一時期、毎日のランニングを自身に課していた。それこそ、1日に一時間強。
その後は、もうクタクタ。しばらく何をする気も起きないし、ハッキリ言って食欲も減退する。
この状態になると、食べられるメニューが限定されてしまうのだ。たとえば、このシチュエーションでのステーキはキツかった。揚げ物だって、シラフで食べたい。では、何がいいか? やっぱり、それは麺類だろう。
スルスル~ッと、口に入ってしまうから。

しかし、これはもっと打ってつけ。「麺屋武蔵 神山」(東京都千代田区)が7月15日~8月20日までの期間、1日20食限定で提供するメニュー『走快麺(そうかいめん)2011』は、走った後に食べていただきたい“ランナー向けラーメン”だ。

このラーメンを企画したのは、皇居近くのランナー向けコミュニケーション施設「ラフィネ ランニングスタイル」のランニングアドバイザー・木村ヤスト氏。同施設のオープン一周年を記念し、今回は「麺屋武蔵 神山」とコラボレーション。同店の齋藤店長の手によって、新ラーメンが開発された。


ちなみに、どこが“ランナー向け”なのか? まず麺の原料には、小麦の皮の部分である「ふすま」を焙煎して使用している。この「ふすま」とは玄米でいう“ぬか”にあたる部分で、食物繊維、カルシウム、鉄分が豊富とのこと。
「ふすまを使用したのは、このラーメンが日本初です。
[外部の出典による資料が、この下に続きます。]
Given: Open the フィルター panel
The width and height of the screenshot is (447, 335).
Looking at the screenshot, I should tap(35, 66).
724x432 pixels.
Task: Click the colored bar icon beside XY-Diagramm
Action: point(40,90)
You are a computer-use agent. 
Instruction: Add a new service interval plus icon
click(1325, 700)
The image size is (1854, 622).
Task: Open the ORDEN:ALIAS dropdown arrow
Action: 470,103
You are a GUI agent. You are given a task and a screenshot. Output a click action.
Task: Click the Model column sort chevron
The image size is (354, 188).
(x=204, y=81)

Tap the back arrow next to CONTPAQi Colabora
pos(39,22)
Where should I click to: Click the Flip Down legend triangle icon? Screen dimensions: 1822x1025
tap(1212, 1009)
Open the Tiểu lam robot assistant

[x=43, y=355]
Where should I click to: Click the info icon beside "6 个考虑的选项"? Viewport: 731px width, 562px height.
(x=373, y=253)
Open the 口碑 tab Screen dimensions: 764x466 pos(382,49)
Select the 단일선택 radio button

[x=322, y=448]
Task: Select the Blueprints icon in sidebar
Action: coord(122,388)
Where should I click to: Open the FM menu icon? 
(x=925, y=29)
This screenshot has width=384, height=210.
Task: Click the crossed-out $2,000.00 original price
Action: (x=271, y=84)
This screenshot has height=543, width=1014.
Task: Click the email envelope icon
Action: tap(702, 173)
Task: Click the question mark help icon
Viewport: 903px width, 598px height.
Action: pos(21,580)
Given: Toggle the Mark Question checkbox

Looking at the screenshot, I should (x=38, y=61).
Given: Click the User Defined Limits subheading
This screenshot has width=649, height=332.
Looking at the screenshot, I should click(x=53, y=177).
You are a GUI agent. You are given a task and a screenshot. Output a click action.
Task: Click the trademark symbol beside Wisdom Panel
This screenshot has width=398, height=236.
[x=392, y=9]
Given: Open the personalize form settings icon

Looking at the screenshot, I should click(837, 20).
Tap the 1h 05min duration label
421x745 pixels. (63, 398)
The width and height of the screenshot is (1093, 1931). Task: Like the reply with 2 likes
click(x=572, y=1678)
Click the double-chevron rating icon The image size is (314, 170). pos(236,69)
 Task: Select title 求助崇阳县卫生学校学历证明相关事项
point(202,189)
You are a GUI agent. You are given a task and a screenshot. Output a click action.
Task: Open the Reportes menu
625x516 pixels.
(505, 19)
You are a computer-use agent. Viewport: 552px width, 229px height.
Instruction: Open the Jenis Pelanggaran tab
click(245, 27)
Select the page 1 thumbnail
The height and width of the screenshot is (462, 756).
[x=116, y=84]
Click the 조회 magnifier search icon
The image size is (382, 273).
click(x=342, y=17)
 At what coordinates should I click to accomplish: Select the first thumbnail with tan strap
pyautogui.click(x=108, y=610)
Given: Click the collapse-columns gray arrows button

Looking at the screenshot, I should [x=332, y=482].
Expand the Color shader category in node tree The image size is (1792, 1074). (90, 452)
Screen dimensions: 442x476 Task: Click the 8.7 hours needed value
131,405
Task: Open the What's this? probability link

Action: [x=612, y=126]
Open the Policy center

麺にして繋げるのが難しい食材なので、他店さんでも実現できなかったようです」(齋藤店長)

他にも、このラーメンならではの特長がある。『走快麺2011』には「マグネシウム」と「タンパク質」と「鉄分」が豊富なのだが、これらの栄養素はランナーにとって良い事尽くめ。具体的には、以下の通りだ。

マグネシウム:30種類以上の酵素の働きを助け、神経の興奮を抑えたり、体温・血液を調整する
タンパク質:筋肉や臓器の構成部分。酵素・抗体ホルモンの原料になる
鉄分:血液中で赤血球のヘモグロビンの成分になり、酵素の運搬に働きかける

これらの栄養素は木村さんからリクエストがあり、齋藤店長の手によって開発時に盛り込まれた。
「一般のランナーの方だと気付かないと思いますが、アスリートの体内でヘモグロビンが1下がると、マラソンの記録がすごく落ちてしまうんです。また、鉄分を多く摂ると足がつりにくくなり、タンパク質が多いと壊れにくい筋肉になります」(木村さん)

なるほど。ランナー向けなのはわかった。だが、味はどうなのか? 勿論、お店に行って確かめてきました!
早速、注文をすると目の前に出されたのは爽やかな冷やしラーメン。
そして、麺の色は黒いというか茶色いというか。野菜も多くて、鮮やかな色合いが目を引く。

これを、食べてみると……。おわー、ふすまの麺が香ばしい! そして、スープは鶏ベースでコクがあって味わい深い!!
一風変わっているのは、麺に添えられたジュレ。そこにはアサリだし、白きくらげ、レーズンと、爽快感極まりない食材たちが入っており、デザート感覚でお箸が進む。
他には、ほうれんそうと豆苗のナムル、セロリやズッキーニなど野菜のピクルスと、こちらに関してはサラダ感覚でいただける。
しかし、『走快麺2011』はライト感だけではない。2枚入った鶏のむね肉が、全体をビシッと締めてくれる。
食後の印象は、まさにサッパリ! 是非とも女性に試していただきたいラーメンだし、走った後のクタクタ状態で食べるのもいいに決まってる。

ただ、思った。このラーメンは、走る“前”に食べてもいいんじゃないか?
「アスリートは、走る前に軽めの食事を摂ることが多く、特に消化のよい麺類が最適です。これを『一般の方にも良いのではないか?』と考えたのが、ラーメン開発のきっかけでした」

「ただ、一般のランナーはダイエット目的の方も多いですよね。
走った後に『走快麺2011』を食べていただき、その後の就寝までにやたらな大量の食事を摂らせない。ダイエット効果をリセットさせない。そう考えたため、“走った後”とお勧め致しました」(木村さん)

そんな、この『走快麺2011』は平日14時から(土日は11時から)出される限定メニューとなっている。価格は850円(税込み)。

このラーメンにつられて、私も久しぶりにランニングを復活させてみようかな? そんな気分になるラーメンでした。もちろん、ランナーでなくても美味しくいただけるメニュー。事実、女性やサラリーマンにも人気があるそうです。